Trump's new travel ban on citizens from 12 nations takes effect
US President Donald Trump's new travel ban on citizens from 12 countries came into effect on Monday amid the president's escalating campaign of immigration enforcement.
The new proclamation, which Mr Trump signed last week, applies to citizens of Afghanistan, Myanmar, Chad, the Republic of Congo, Equatorial Guinea, Eritrea, Haiti, Iran, Libya, Somalia, Sudan and Yemen.
The ban also imposes heightened restrictions on people from Burundi, Cuba, Laos, Sierra Leone, Togo, Turkmenistan and Venezuela who are outside the US and don't hold a valid visa.
According to guidance issued Friday to all US diplomatic missions, the Trump administration does not revoke visas previously issued to people from countries on the list.
However, unless an applicant meets the narrow criteria for an exemption to the ban, their application will be rejected, starting Monday.
Travellers with previously issued visas are able to enter the US even after the ban takes effect.
During his first term, Mr Trump issued a hastily written executive order denying entry to citizens of mainly Muslim countries, creating chaos at numerous airports and other ports of entry.
No such disruption was immediately discernible at Los Angeles International Airport in the hours after the new ban took effect, according to the Associated Press.
Haitian-American Elvanise Louis-Juste, 23, was at the airport earlier Sunday in Newark, New Jersey, awaiting a flight to her home state of Florida.
She said many Haitians wanting to come to the US are simply seeking to escape violence and unrest.

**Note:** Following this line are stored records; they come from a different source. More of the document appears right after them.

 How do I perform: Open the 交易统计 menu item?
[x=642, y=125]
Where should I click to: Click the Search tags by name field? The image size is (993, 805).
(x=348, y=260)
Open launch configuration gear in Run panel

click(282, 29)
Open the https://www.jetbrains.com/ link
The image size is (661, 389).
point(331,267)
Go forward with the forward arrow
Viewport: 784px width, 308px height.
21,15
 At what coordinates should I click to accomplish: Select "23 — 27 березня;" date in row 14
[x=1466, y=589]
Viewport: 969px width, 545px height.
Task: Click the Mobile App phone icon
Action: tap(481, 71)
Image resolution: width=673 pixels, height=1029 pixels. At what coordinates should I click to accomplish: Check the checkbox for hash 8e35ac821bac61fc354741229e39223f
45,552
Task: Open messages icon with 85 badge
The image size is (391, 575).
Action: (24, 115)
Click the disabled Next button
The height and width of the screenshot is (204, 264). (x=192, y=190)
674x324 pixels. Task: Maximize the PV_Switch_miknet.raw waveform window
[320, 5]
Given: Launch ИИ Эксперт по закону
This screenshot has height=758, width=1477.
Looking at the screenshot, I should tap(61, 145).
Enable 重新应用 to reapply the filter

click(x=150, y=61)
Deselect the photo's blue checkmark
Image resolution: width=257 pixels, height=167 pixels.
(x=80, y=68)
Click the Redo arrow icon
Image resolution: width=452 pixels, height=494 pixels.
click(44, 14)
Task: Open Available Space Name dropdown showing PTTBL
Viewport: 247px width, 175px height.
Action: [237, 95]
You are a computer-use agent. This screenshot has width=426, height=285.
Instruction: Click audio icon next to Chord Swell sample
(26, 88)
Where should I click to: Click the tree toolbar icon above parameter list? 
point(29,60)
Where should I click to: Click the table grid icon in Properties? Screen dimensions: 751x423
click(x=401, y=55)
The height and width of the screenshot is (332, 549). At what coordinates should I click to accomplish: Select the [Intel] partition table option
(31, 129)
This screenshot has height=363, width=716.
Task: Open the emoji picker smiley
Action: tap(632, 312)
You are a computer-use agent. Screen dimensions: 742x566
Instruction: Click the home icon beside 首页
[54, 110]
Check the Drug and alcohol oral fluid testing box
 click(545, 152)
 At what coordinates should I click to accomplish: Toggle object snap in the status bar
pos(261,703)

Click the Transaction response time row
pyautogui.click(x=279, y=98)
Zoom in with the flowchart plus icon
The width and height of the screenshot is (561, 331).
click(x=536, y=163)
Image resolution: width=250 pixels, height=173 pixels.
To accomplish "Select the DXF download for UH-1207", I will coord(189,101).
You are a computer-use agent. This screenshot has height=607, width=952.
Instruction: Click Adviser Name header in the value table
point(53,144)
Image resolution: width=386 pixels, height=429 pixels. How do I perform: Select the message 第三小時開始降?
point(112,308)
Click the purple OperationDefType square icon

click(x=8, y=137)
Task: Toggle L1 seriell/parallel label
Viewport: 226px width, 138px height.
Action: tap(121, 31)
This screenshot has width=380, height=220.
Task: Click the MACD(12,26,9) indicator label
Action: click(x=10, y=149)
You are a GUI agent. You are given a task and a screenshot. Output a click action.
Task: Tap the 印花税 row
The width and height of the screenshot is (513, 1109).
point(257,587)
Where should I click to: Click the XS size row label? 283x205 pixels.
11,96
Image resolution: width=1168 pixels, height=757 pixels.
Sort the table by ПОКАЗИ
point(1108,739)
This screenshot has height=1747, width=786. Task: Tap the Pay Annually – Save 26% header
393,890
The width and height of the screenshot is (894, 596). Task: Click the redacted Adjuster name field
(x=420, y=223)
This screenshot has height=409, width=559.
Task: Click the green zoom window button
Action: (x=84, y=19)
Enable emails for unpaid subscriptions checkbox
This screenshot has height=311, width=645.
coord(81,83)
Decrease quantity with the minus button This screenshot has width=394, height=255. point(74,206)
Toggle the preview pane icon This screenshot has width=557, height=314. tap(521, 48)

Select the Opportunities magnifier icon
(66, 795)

"I have family in Haiti, so it's pretty upsetting to see and hear," Ms Louis-Juste, said of the travel ban.
Many immigration experts say the new ban is more carefully crafted and appears designed to beat court challenges that hampered the first by focusing on the visa application process.
Mr Trump said that some countries had "deficient" screening for passports and other public documents or have historically refused to take back their own citizens.
Mr Trump relied extensively on an annual Homeland Security report of people who remain in the US after their visas expired, the AP reported.
Measuring overstay rates has challenged experts for decades; however, the government has made a limited attempt at this annually since 2016.
The US president's proclamation cites overstay rates for eight of the 12 countries on the ban list.
He also has tied the new ban to a terrorist attack in Boulder, Colorado, saying it underscored the dangers posed by some visitors who overstay visas. US officials said the man charged over the attack, who is from Egypt and not on the list, overstayed a tourist visa.
The ban was quickly denounced by groups that provide aid and resettlement help to refugees.
"This policy is not about national security — it is about sowing division and vilifying communities that are seeking safety and opportunity in the United States," said Abby Maxman, president of Oxfam America, a nonprofit international relief organisation.
The inclusion of Afghanistan angered some supporters who have worked to resettle its people.
The ban does make exceptions for Afghans on Special Immigrant Visas, generally people who worked closely with the US government during the two-decade-long war there.
Afghanistan had been one of the largest sources of resettled refugees, with about 14,000 arrivals in a 12-month period through to September 2024.
Mr Trump suspended refugee resettlement on his first day in office.